Though the modern world betrays no doubt of its own sphericity, to the denizens of the Sink the world is unquestionably flat. Having no regular outflow, erosion isn’t given an opportunity to sculpt or slope the land. This leaves gravity—the great leveler—unchecked. Sediment is carried by runoff to the lowest places until the lowest places aren’t so low anymore. The outcome is an extraordinary flatness that seems so profound as to contradict the very curvature of space-time.
A little spillage can go a long way on such a flat floor, and with an impermeable hardpan just beneath, the water cannot be absorbed; it just keeps on spilling out until there’s nowhere left to spill. But not to worry: nearly every stream and slough of the Sink has been channeled and enclosed in levees, so the land tends to remain dry as long as the levees aren’t compromised.
Buck and Sam sometimes played fetch in nearby Peoples Ditch and Cross Creek. The nature of the game varied with the flows. Sometimes they played along the dry creek bed or the ditch bottom. Sometimes Sam sent Buck plunging after a tennis ball or a stick into the cool mountain runoff, and sometimes Sam went in himself.
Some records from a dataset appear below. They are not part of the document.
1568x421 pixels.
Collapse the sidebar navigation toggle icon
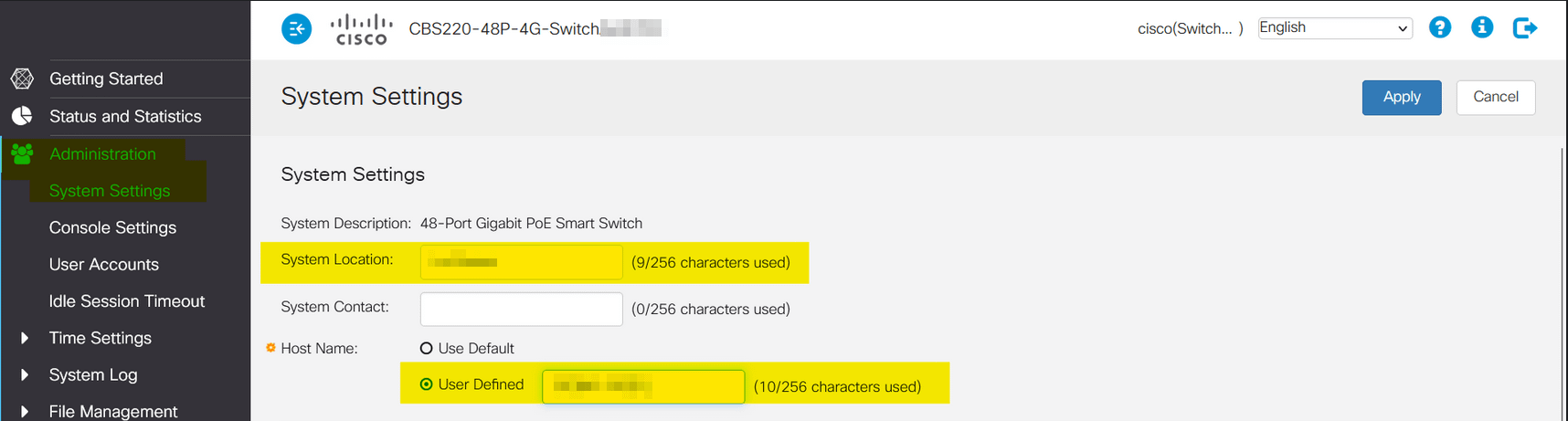point(296,29)
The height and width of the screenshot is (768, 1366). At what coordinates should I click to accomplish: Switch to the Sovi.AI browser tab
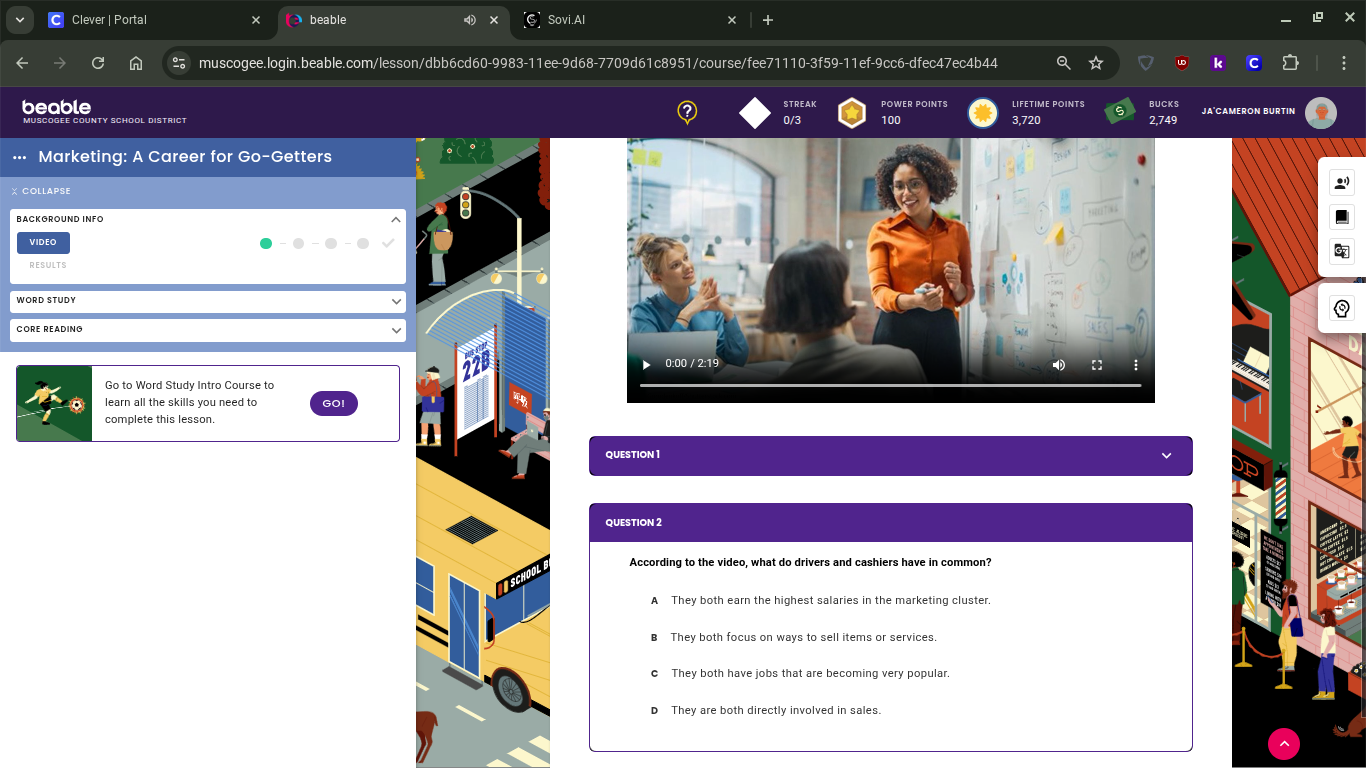pos(630,20)
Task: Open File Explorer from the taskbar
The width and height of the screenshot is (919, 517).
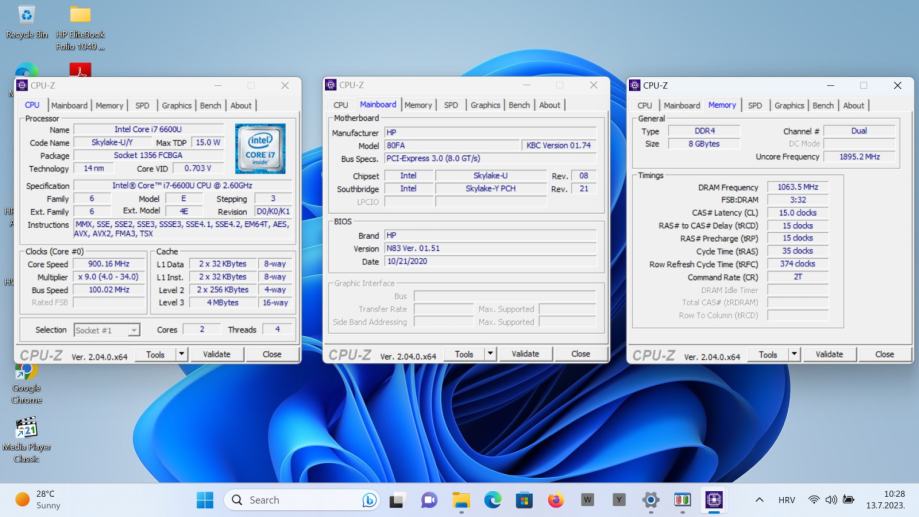Action: click(x=461, y=500)
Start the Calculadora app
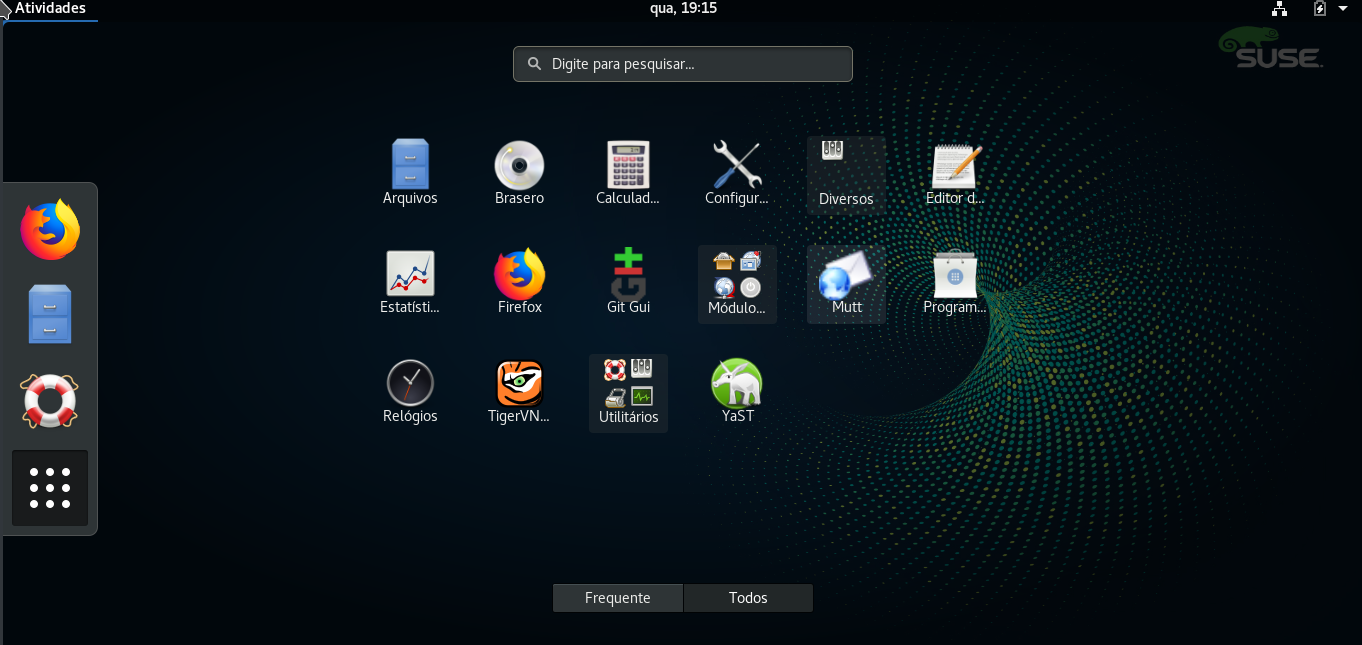 (x=628, y=164)
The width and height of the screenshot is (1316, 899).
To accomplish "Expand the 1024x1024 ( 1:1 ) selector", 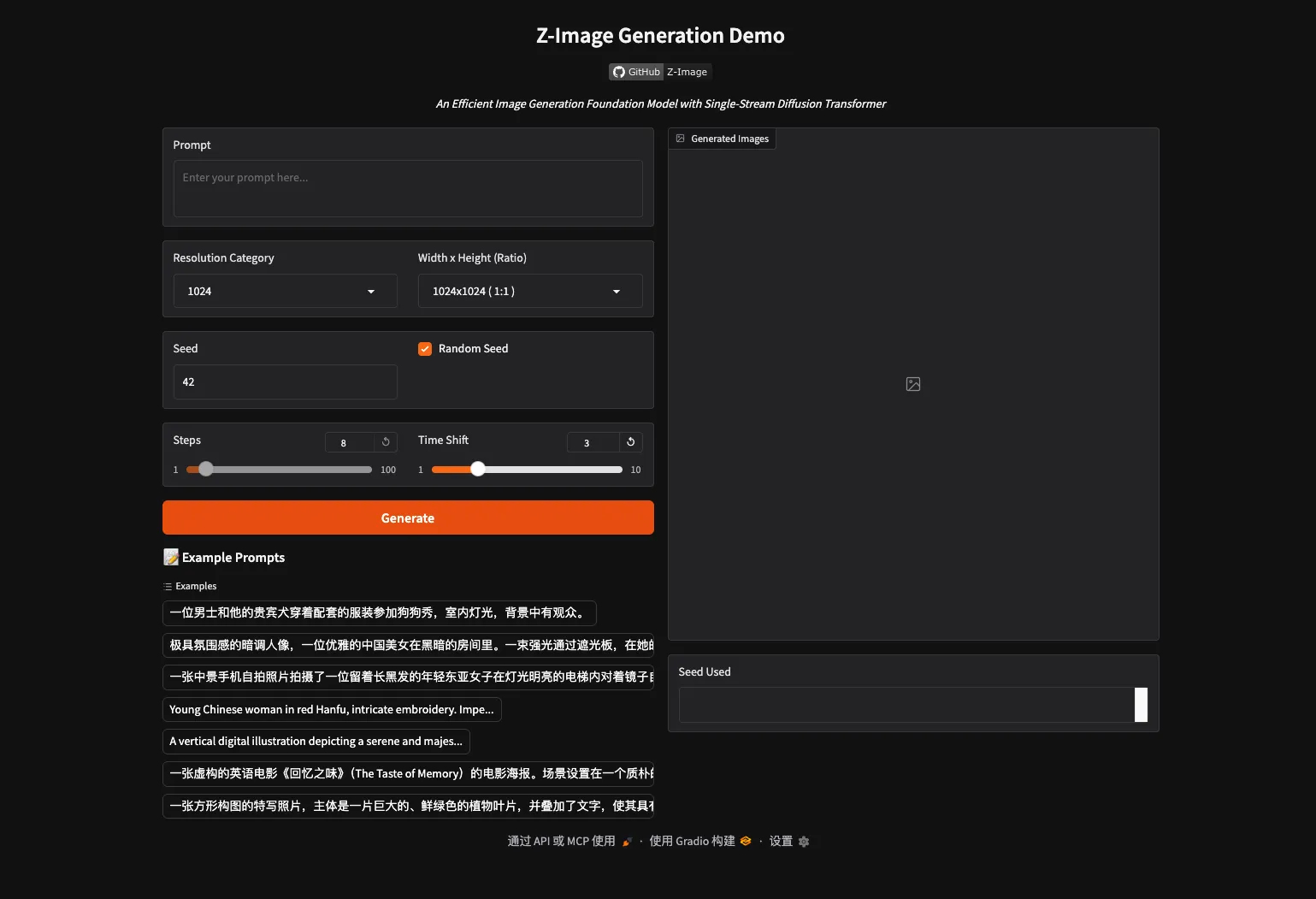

Before irrigation and other initiatives, the Sink had been a harsh place to farm, and not just because of flooding. Soil salinity, dust storms, and feral cattle and pigs made for chaos and unending frustration.
Before the Southern Pacific Railroad founded Slough City, the area was known as Mussel Slough, a name made infamous by a bloody gunfight between locals and the railroad. Local farmers had founded the town of Grangeville just a few miles away. Grangeville had been a stagecoach stop between Visalia and Stockton, and a hub of industry—one might say, as the irrigation systems that now define the Sink were just being cut into the hardpan.
In 1875, John Muir had tarried at Grangeville after one of his mountain treks to admire the network of canals. A century later, Sam and Buck took to exploring the People’s Ditch. This might have got them in trouble with a local farmer or two had it not been for their connection to the Dorahs. Some folks would even look out for the two. A farmer, a farmer’s wife, or a driver might even give them a lift home after a day’s raft ride down a canal.